Your assignment: Whatever the records below hold, copy it all out exactly.

[[ Given information, beginning ]]

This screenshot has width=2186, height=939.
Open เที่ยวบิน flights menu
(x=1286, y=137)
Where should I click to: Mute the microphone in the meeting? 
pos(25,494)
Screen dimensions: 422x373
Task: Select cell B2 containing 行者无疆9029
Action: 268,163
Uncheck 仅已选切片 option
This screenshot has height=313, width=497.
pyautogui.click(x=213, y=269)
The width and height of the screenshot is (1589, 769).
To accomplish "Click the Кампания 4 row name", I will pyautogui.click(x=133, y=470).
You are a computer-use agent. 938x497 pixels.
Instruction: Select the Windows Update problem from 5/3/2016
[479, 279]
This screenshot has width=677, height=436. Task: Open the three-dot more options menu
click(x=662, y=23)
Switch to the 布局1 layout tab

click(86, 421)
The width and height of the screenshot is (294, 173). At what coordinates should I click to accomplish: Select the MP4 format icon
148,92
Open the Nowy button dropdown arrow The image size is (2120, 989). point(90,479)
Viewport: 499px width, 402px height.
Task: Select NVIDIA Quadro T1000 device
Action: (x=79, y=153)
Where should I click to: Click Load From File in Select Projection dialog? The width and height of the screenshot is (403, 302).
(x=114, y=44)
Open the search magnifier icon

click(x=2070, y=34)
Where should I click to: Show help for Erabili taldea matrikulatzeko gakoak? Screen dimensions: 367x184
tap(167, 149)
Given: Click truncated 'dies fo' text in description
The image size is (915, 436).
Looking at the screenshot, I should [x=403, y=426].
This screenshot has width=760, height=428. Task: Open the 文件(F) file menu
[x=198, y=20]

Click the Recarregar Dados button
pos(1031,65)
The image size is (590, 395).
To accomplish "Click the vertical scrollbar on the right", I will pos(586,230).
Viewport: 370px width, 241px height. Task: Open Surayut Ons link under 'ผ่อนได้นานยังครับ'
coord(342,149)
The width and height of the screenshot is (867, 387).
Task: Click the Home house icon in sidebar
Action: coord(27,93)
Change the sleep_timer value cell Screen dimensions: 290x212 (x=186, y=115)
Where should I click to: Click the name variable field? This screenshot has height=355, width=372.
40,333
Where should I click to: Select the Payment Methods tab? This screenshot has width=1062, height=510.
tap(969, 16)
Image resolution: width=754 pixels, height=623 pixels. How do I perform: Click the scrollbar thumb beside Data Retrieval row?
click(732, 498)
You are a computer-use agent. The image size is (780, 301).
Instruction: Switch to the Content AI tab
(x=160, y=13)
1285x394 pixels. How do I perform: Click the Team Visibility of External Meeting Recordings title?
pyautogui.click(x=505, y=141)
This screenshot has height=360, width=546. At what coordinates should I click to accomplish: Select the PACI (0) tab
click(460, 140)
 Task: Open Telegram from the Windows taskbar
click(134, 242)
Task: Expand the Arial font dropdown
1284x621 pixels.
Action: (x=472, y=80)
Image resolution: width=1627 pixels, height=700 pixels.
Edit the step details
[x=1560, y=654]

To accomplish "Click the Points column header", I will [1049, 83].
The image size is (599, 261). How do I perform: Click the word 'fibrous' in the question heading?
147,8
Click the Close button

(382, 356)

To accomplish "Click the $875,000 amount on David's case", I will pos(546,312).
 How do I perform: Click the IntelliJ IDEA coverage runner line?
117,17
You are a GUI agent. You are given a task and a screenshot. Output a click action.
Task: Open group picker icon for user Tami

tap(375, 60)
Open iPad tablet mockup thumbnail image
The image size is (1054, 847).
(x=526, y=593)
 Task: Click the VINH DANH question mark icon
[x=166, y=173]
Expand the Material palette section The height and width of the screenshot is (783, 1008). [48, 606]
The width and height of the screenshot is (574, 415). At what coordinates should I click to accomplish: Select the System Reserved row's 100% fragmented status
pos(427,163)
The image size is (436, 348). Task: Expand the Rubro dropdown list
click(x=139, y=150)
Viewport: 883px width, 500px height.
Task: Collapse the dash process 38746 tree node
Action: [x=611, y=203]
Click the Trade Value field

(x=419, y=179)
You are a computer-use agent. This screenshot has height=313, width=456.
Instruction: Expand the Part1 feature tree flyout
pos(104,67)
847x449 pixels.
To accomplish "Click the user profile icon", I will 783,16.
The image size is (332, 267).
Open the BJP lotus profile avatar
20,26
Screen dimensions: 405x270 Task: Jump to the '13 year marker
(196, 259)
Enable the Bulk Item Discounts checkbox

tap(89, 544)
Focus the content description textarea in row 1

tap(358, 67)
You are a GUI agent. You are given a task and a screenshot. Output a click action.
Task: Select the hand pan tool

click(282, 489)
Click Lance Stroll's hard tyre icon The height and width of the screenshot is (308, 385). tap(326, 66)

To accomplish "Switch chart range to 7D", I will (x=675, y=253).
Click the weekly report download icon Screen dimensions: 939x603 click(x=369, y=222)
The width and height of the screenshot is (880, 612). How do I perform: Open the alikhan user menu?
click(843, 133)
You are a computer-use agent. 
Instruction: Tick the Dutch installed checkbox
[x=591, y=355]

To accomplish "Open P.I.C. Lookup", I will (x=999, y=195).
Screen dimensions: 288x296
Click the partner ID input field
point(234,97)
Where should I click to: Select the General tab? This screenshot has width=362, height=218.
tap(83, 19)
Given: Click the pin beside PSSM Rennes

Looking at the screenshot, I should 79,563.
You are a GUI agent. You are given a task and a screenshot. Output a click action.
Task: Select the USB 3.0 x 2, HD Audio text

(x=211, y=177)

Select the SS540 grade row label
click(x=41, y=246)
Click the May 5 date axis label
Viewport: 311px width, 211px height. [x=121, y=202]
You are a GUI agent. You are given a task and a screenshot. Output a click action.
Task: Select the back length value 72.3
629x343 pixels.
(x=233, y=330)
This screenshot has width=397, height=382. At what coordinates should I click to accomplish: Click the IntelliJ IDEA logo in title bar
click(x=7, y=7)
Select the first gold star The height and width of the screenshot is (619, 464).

[[ Given information, end ]]

Output of the task:
This screenshot has width=2186, height=939.
Open เที่ยวบิน flights menu
(x=1286, y=137)
Where should I click to: Mute the microphone in the meeting? 
pos(25,494)
Screen dimensions: 422x373
Task: Select cell B2 containing 行者无疆9029
Action: 268,163
Uncheck 仅已选切片 option
This screenshot has height=313, width=497.
pyautogui.click(x=213, y=269)
The width and height of the screenshot is (1589, 769).
To accomplish "Click the Кампания 4 row name", I will pyautogui.click(x=133, y=470).
You are a computer-use agent. 938x497 pixels.
Instruction: Select the Windows Update problem from 5/3/2016
[479, 279]
This screenshot has width=677, height=436. Task: Open the three-dot more options menu
click(x=662, y=23)
Switch to the 布局1 layout tab

click(86, 421)
The width and height of the screenshot is (294, 173). At what coordinates should I click to accomplish: Select the MP4 format icon
148,92
Open the Nowy button dropdown arrow The image size is (2120, 989). point(90,479)
Viewport: 499px width, 402px height.
Task: Select NVIDIA Quadro T1000 device
Action: (x=79, y=153)
Where should I click to: Click Load From File in Select Projection dialog? The width and height of the screenshot is (403, 302).
(x=114, y=44)
Open the search magnifier icon

click(x=2070, y=34)
Where should I click to: Show help for Erabili taldea matrikulatzeko gakoak? Screen dimensions: 367x184
tap(167, 149)
Given: Click truncated 'dies fo' text in description
The image size is (915, 436).
Looking at the screenshot, I should [x=403, y=426].
This screenshot has width=760, height=428. Task: Open the 文件(F) file menu
[x=198, y=20]

Click the Recarregar Dados button
pos(1031,65)
The image size is (590, 395).
To accomplish "Click the vertical scrollbar on the right", I will pos(586,230).
Viewport: 370px width, 241px height. Task: Open Surayut Ons link under 'ผ่อนได้นานยังครับ'
coord(342,149)
The width and height of the screenshot is (867, 387).
Task: Click the Home house icon in sidebar
Action: coord(27,93)
Change the sleep_timer value cell Screen dimensions: 290x212 (x=186, y=115)
Where should I click to: Click the name variable field? This screenshot has height=355, width=372.
40,333
Where should I click to: Select the Payment Methods tab? This screenshot has width=1062, height=510.
tap(969, 16)
Image resolution: width=754 pixels, height=623 pixels. How do I perform: Click the scrollbar thumb beside Data Retrieval row?
click(732, 498)
You are a computer-use agent. The image size is (780, 301).
Instruction: Switch to the Content AI tab
(x=160, y=13)
1285x394 pixels. How do I perform: Click the Team Visibility of External Meeting Recordings title?
pyautogui.click(x=505, y=141)
This screenshot has height=360, width=546. At what coordinates should I click to accomplish: Select the PACI (0) tab
click(460, 140)
 Task: Open Telegram from the Windows taskbar
click(134, 242)
Task: Expand the Arial font dropdown
1284x621 pixels.
Action: (x=472, y=80)
Image resolution: width=1627 pixels, height=700 pixels.
Edit the step details
[x=1560, y=654]

To accomplish "Click the Points column header", I will [1049, 83].
The image size is (599, 261). How do I perform: Click the word 'fibrous' in the question heading?
147,8
Click the Close button

(382, 356)

To accomplish "Click the $875,000 amount on David's case", I will pos(546,312).
 How do I perform: Click the IntelliJ IDEA coverage runner line?
117,17
You are a GUI agent. You are given a task and a screenshot. Output a click action.
Task: Open group picker icon for user Tami

tap(375, 60)
Open iPad tablet mockup thumbnail image
The image size is (1054, 847).
(x=526, y=593)
 Task: Click the VINH DANH question mark icon
[x=166, y=173]
Expand the Material palette section The height and width of the screenshot is (783, 1008). [48, 606]
The width and height of the screenshot is (574, 415). At what coordinates should I click to accomplish: Select the System Reserved row's 100% fragmented status
pos(427,163)
The image size is (436, 348). Task: Expand the Rubro dropdown list
click(x=139, y=150)
Viewport: 883px width, 500px height.
Task: Collapse the dash process 38746 tree node
Action: [x=611, y=203]
Click the Trade Value field

(x=419, y=179)
You are a computer-use agent. This screenshot has height=313, width=456.
Instruction: Expand the Part1 feature tree flyout
pos(104,67)
847x449 pixels.
To accomplish "Click the user profile icon", I will 783,16.
The image size is (332, 267).
Open the BJP lotus profile avatar
20,26
Screen dimensions: 405x270 Task: Jump to the '13 year marker
(196, 259)
Enable the Bulk Item Discounts checkbox

tap(89, 544)
Focus the content description textarea in row 1

tap(358, 67)
You are a GUI agent. You are given a task and a screenshot. Output a click action.
Task: Select the hand pan tool

click(282, 489)
Click Lance Stroll's hard tyre icon The height and width of the screenshot is (308, 385). tap(326, 66)

To accomplish "Switch chart range to 7D", I will (x=675, y=253).
Click the weekly report download icon Screen dimensions: 939x603 click(x=369, y=222)
The width and height of the screenshot is (880, 612). How do I perform: Open the alikhan user menu?
click(843, 133)
You are a computer-use agent. 
Instruction: Tick the Dutch installed checkbox
[x=591, y=355]

To accomplish "Open P.I.C. Lookup", I will (x=999, y=195).
Screen dimensions: 288x296
Click the partner ID input field
point(234,97)
Where should I click to: Select the General tab? This screenshot has width=362, height=218.
tap(83, 19)
Given: Click the pin beside PSSM Rennes

Looking at the screenshot, I should 79,563.
You are a GUI agent. You are given a task and a screenshot. Output a click action.
Task: Select the USB 3.0 x 2, HD Audio text

(x=211, y=177)

Select the SS540 grade row label
click(x=41, y=246)
Click the May 5 date axis label
Viewport: 311px width, 211px height. [x=121, y=202]
You are a GUI agent. You are given a task and a screenshot. Output a click action.
Task: Select the back length value 72.3
629x343 pixels.
(x=233, y=330)
This screenshot has width=397, height=382. At what coordinates should I click to accomplish: Click the IntelliJ IDEA logo in title bar
click(x=7, y=7)
Select the first gold star The height and width of the screenshot is (619, 464).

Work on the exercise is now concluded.